Do this:
Please present the data below as a numbered list, skipping any blank lines and leaving the pictures out.

Input records:
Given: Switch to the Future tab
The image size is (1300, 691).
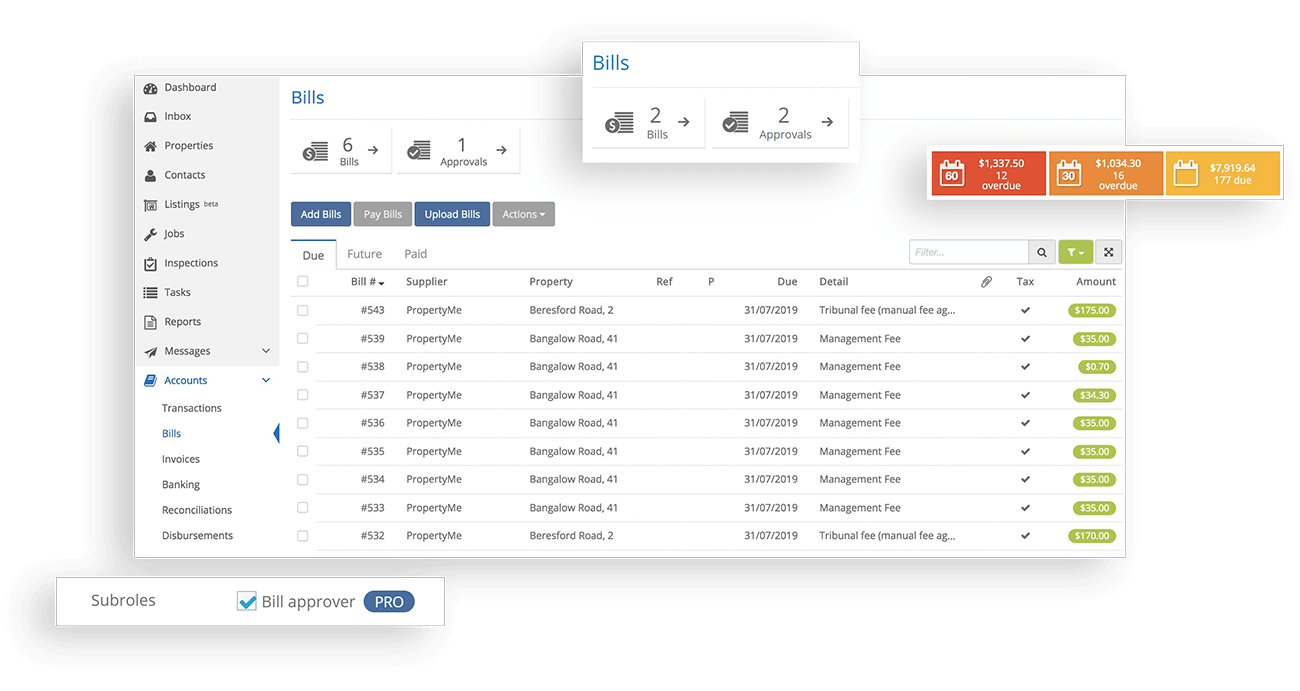Looking at the screenshot, I should (x=364, y=254).
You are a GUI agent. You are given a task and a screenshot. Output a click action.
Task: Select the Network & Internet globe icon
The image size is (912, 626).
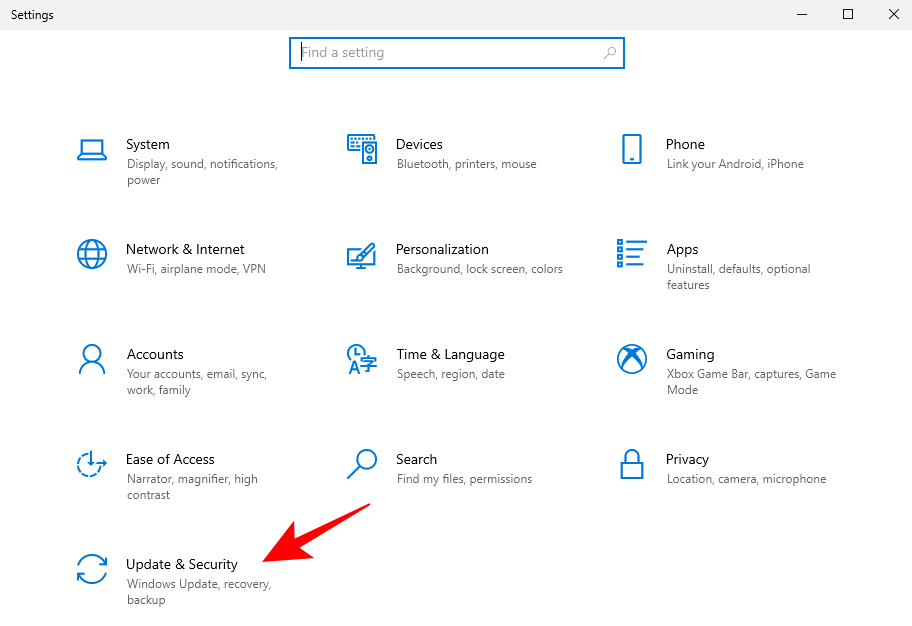(92, 254)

Full answer:
1. Given: Switch to the Future tab
2. The image size is (1300, 691).
3. Looking at the screenshot, I should (x=364, y=254).
4. You are a GUI agent. You are given a task and a screenshot. Output a click action.
5. Task: Select the Network & Internet globe icon
6. The image size is (912, 626).
7. (92, 254)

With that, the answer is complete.